Like the trend trading strategies listed above, the Darvas Box System stands the test of time.
Why is that so? Why do Darvas Boxes continue to properly identify trends more than 50 years after Nicolas Darvas first discovered their validity?
The quick answer is to quote Jesse Livermore, who famously stated, “The game does not change and neither does human nature.”
In other words, trend trading will always work because human psychology, judgment, and emotion will always drive the stock market – or any marketplace where fear and greed fuels speculation. (This will remain true even in this era of “program trading” because humans are doing the programing.)
Before we get into why Darvas Boxes still work, let’s make sure we properly define what they are.
The most specific definition Nicolas Darvas provided was as follows: “The top of the box is established when the stock does not touch or penetrate a previously set new high for three consecutive days. This is true – in reverse – for the bottom of the box.”
As these boxes are formed, trends can be identified. As long as a stock remains in its top Darvas Box, it remains in a rising trend.
The question most often asked about Darvas Boxes is, “Why three days? Why not four or five or 10?”
Nicolas Darvas essentially formed his Box Theory around what many day traders and swing traders know as “The Three-Day Rule.”
This rule of thumb recognizes that big stock moves usually occur over a three-day period: Day One is the beginning of a move, Day Two is a follow-through where traders who missed Day One jump on board, and Day Three is often the day where those late to the party try to join in.
Day traders and swing traders keep this rule in mind because they usually want to avoid buying on the third day of a stock’s strong move.
Some swing traders even utilize the Three Day Rule as the main component of their entire trading strategy.

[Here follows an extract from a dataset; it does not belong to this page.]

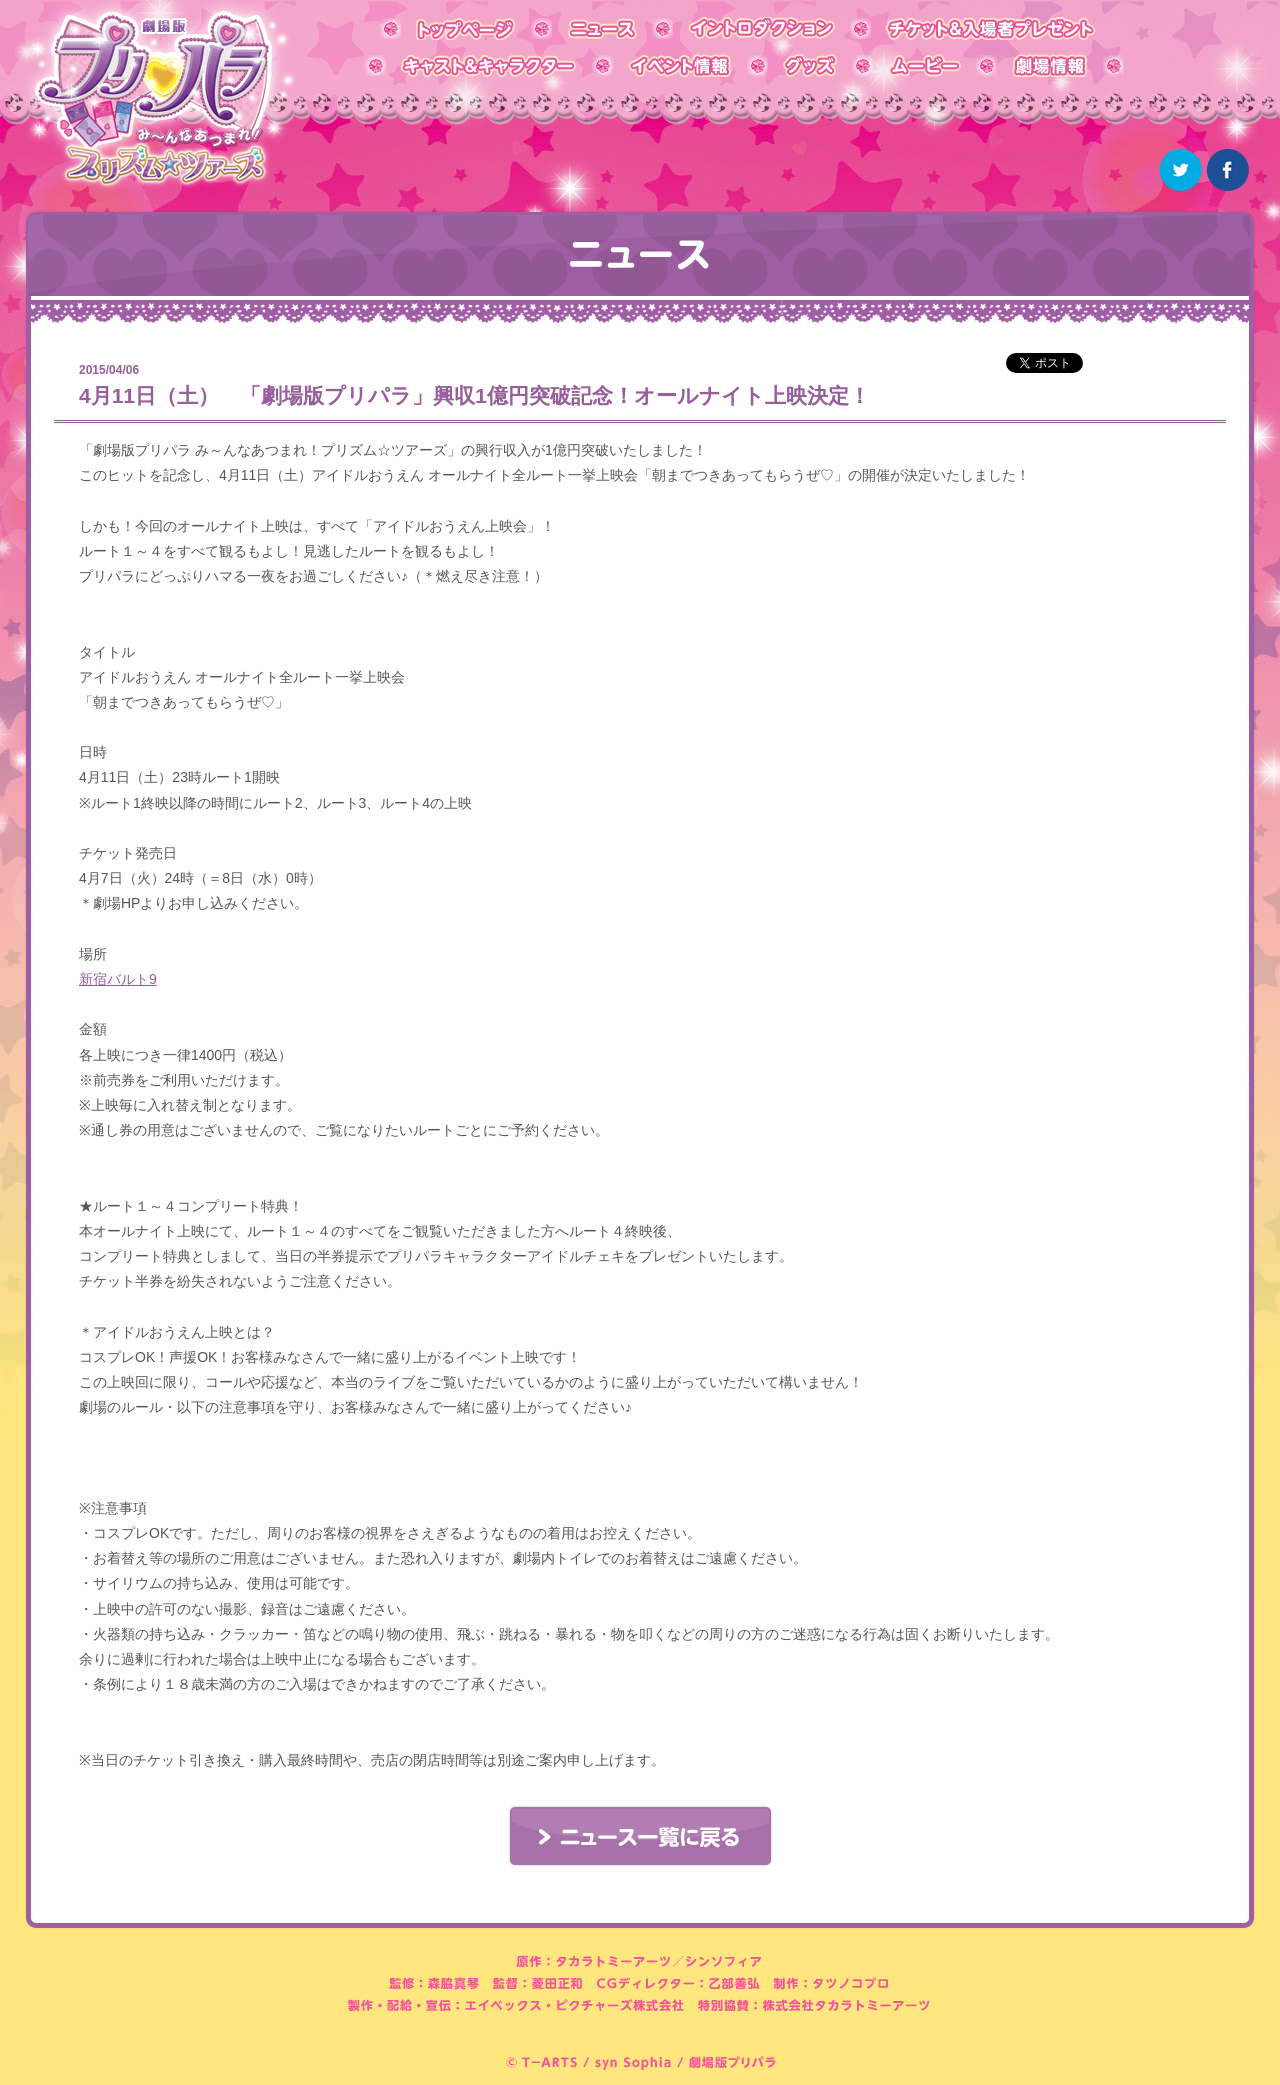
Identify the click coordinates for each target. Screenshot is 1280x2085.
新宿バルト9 (118, 979)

They simply buy breakouts on Day One and sell on Day Three.
For three years, Nicolas Darvas spent eight hours almost every single day vigorously studying the stock market in his attempt to develop a winning system. His studies led him to this Three Day pattern and he utilized it to implement his Darvas Box Method.
Darvas Boxes recognize that if a new high or new low isn’t penetrated for more than three days, it is a significant message from the market. Thus, Nicolas Darvas established support and resistance levels based on this recurring tendency.
This Three Day pattern isn’t random. It’s based on human psychological tendencies that will never change. That is why Darvas Boxes continue to work in our modern world of stock market speculation.
There are some techniques that have been added to improve the performance of Darvas Box trading in today’s more volatile market conditions. The three most important new techniques are probably:
1) Applying the “Undercut Sell Rule” to Darvas Boxes in order to set new stops and establish more valid support levels.
2) Recognizing when a Darvas Box should be disregarded because it is actually part of a larger, more reliable, chart pattern.
3) Evaluating volume to confirm the validity of a Darvas Box breakout or breakdown.
These three techniques will be explained more thoroughly in future articles at this site, but the point of this article is to simply explain why, after all these decades, the Darvas Box Method – in its purest form – continues to be a powerful and successful trend trading system.